The Thin Red Line (1998)
Directed by: Terrence Malick
Many critics were quite impressed with this movie, but I was disappointed. Based on the novel by James Jones, The Thin Red Line falls prey, as many films adapted from books do, to a narrative that takes away from the progression of the film. Narrative is best left to move the plot along, or in a few circumstances, explain a situation that occurred or is about to occur. But in this movie, when each character voices his thoughts the progression of the film dies. You listen to babble that you need a PhD in psycho-analysis to decipher. Not only that, but there are so many characters who speak that it becomes impossible to figure out who actually said what as the film continues. The best narratives keep the speeches to a single character, not half a dozen or more. Where this film does not fail is its action sequences and its cinematography. The shots are at times breathtaking and the war scenes are realistic and penetrating. A second and third viewing also enhances your appeciation for the film.
Directed by: Sam Mendes
Not to demean the American military, and its personnel, but has the military machine and Hollywood finally run out of ways to put war on film? What the point of this was travels beyond the capacity of understanding from this reviewer. Although it may show the frustrations of military men waiting for war and give the public a Hollywood version of what it was like in the deserts of the Middle East for its sons and daughters serving, it wasn’t enough of a story to merit the backing of a major studio and the 10 bucks it would cost to see it in the theater.

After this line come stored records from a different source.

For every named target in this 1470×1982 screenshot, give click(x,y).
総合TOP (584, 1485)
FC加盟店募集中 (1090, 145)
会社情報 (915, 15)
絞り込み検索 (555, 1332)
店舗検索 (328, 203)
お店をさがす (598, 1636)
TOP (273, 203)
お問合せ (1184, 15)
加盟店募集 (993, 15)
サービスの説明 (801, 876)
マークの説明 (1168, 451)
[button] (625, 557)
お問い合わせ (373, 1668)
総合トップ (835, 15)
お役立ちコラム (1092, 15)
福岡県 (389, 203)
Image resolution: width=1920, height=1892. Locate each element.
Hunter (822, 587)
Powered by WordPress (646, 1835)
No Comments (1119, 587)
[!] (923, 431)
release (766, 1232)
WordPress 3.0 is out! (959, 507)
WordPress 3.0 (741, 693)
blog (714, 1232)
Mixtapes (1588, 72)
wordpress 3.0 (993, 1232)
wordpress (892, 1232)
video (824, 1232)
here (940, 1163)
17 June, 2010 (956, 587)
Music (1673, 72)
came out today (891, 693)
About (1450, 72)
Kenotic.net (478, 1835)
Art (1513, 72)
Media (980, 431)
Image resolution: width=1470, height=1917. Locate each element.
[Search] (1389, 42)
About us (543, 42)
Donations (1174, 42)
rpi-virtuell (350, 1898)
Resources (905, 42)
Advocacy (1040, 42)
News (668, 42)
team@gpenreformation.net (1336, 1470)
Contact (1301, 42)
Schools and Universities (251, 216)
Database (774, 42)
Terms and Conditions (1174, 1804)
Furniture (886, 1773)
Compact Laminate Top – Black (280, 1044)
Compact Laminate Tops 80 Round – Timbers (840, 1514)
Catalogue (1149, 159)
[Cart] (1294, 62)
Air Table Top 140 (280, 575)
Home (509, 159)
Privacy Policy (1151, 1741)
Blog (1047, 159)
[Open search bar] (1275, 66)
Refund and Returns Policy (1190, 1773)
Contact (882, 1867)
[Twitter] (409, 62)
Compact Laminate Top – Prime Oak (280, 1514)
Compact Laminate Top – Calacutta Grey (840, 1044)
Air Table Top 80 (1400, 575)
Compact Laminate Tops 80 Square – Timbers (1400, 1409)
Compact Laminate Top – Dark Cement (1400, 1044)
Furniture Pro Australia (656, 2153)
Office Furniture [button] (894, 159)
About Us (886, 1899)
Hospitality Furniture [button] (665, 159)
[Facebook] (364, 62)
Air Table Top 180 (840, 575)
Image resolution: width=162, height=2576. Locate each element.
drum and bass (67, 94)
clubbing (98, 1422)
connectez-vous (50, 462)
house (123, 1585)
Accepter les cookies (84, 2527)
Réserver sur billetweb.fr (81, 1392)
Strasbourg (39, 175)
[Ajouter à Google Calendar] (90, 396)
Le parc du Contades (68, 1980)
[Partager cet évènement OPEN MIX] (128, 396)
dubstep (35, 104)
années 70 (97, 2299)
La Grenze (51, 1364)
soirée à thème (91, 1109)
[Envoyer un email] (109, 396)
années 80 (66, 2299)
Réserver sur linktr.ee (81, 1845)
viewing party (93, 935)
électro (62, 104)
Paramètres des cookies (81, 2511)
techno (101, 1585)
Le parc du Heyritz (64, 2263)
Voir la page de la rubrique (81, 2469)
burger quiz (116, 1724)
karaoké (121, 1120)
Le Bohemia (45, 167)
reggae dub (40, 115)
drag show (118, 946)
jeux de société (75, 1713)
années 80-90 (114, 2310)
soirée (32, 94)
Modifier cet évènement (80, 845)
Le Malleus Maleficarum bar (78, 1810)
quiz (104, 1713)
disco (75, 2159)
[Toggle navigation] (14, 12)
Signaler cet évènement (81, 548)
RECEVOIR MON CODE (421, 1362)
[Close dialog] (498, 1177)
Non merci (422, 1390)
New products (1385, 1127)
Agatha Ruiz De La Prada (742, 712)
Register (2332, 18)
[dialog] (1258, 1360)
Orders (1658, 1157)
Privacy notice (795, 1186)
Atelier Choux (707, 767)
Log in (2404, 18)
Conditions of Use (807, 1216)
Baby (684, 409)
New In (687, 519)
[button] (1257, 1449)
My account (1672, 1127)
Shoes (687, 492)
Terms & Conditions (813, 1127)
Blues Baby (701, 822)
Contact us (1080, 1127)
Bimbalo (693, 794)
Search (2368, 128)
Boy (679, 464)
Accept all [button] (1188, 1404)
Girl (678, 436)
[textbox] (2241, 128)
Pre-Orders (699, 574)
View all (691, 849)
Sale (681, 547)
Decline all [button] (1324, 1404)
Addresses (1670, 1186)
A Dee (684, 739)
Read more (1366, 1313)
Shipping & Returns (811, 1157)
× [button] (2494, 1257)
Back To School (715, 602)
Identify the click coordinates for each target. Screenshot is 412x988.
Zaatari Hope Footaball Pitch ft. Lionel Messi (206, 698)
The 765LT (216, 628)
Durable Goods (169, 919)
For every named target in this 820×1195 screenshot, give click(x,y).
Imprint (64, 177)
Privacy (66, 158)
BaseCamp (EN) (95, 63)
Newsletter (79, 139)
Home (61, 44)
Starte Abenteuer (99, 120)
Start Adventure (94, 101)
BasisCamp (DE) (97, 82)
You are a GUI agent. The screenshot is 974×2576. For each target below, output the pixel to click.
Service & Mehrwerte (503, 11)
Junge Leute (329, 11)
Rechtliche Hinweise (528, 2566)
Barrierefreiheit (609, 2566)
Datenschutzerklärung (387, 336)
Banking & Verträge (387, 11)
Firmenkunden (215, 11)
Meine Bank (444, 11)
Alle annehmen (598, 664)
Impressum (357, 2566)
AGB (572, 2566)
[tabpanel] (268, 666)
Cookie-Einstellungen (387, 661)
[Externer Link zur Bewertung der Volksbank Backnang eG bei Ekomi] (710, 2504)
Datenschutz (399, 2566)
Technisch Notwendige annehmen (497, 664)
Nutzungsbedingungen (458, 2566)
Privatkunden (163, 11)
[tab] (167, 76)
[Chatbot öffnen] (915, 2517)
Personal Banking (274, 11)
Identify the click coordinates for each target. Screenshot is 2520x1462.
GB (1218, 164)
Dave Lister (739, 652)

Although the scenes where the men had to hump through mists and rain made up of oil was interesting as it hasn’t been shown on film before.
The Deer Hunter (1978)
Directed by: Michael Cimino
One of the greatest Vietnam films ever made, Deer Hunter was nominated for nine Academy Awards in 1979 and won five of them. It won for Best Picture beating out Coming Home, Heaven Can Wait, Midnight Express, and An Unmarried Woman. What put it over the top in the minds of many, including myself, were the Russian roulette sequences throughout the movie. The first at the POW camp ranks in the top echelon of dramatic and shocking scenes in the history of film. Robert De Niro, and Meryl Streep were nominated for an Oscar while Christopher Walken won for his stellar performances. Deer Hunter is a must-see by any movie buff with sense and should be one of the first purchases in any DVD/Blu-ray collection. It’s too bad the recent reissue deluxe two-DVD set is so disappointing in bonus features.
Directed by: Tony Bill
The only cool thing that this film has going for it is the realistic portrayal of the first fighter planes in battle against one another. Otherwise, the film has little interest; you feel little for the characters and the story seems like a glossed over Disney version of WWI. These guys died at an alarming rate whether from enemy gunfire or mechanical failures, yet I don’t believe anyone watching this film would shed a tear. Perhaps Tony Bill should get some tutoring from Spielberg and try again with another period film.